The author of Elders (2013) serves up another story of true belief and its discontents, this time set in the time of failing banks, rising inequality, and the Occupy movement.

It seems fitting that McIlvain should begin his story with a tennis match: tennis, after all, is the beloved domain of David Foster Wallace, patron saint of latter-day postmodern literature, but it also makes a nicely convenient symbolic backdrop against which to pit friends about to face a shattering agon, “a pair of pale intellectuals disgracing the game.” Sam Westergard is a Mormon-turned-socialist; the narrator, Eli, a bookish young man who finds Sam a perfect sparring partner in a Marxist theory course in grad school. (“I was just tired of poetry workshops,” Sam sighs, “and maybe a little curious.”) Theory becomes praxis when fellow travelers turn activist—and when their attention to matters of social justice takes on deadly seriousness.
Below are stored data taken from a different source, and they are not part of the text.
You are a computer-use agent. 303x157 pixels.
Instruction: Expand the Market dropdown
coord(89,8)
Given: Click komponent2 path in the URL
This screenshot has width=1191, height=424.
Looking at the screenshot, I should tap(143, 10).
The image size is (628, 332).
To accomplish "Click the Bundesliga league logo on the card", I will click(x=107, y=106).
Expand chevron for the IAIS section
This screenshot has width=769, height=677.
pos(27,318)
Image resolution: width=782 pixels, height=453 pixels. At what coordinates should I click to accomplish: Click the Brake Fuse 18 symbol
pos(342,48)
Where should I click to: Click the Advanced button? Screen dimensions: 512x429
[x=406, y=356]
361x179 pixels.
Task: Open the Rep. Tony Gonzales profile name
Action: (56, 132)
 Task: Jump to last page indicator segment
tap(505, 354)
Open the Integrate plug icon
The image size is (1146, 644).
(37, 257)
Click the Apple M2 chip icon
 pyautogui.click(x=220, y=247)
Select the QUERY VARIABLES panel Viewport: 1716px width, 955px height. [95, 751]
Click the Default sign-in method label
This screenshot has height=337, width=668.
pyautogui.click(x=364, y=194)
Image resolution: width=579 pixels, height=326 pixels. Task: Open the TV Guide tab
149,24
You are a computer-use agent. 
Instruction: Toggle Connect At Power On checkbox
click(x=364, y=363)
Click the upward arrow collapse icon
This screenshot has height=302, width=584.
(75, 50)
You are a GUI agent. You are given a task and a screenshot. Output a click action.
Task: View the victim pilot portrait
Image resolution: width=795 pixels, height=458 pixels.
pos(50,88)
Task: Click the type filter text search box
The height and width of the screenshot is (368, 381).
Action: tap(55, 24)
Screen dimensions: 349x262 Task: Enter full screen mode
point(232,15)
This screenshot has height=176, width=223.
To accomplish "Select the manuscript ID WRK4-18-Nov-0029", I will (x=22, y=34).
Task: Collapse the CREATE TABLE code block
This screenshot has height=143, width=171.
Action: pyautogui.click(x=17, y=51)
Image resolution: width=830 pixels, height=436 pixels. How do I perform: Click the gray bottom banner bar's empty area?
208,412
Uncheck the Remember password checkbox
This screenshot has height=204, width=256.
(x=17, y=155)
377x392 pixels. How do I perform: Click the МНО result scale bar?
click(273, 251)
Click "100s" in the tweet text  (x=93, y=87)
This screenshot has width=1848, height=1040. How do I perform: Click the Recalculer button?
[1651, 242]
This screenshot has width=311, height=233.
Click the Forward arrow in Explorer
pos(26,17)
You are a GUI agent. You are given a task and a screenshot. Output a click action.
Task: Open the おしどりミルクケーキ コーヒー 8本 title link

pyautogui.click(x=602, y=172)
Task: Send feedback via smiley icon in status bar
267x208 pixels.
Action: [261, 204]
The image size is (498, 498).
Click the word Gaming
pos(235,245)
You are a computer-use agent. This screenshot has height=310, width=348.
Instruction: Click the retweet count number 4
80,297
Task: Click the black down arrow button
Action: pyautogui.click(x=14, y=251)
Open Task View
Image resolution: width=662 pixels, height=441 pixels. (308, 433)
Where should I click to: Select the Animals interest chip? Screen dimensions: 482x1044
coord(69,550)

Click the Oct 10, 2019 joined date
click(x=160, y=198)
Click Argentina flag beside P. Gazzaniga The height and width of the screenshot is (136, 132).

With its distant villain a shadowy Enron-era energy conglomerate, the story recalls Newton Thornburg’s novel Cutter and Bone at a few points, but whereas the earlier story was all sinewy, whiskey-soaked action, McIlvain seems more interested in exploring the contours of friendship and betrayal, with murder and intramural politics more bits of backdrop against that larger scenario of manners and ideas. Readers may find it helpful to have nodding familiarity with Marxist and Trotskyist thought to get some of McIlvain’s learned humor, but old-school lefties will surely nod in appreciation and recognition at his knowing description of communard angst: “What’s with all the Stalinist secrecy around here?” demands a comrade, Jamaal. “Do we have to fuck our way to the top?” An admonition swiftly follows: “What a charming reactionary you’d make.” Altogether, the story seems a touch more labored than McIlvain’s assured debut effort but still memorable, the details just right.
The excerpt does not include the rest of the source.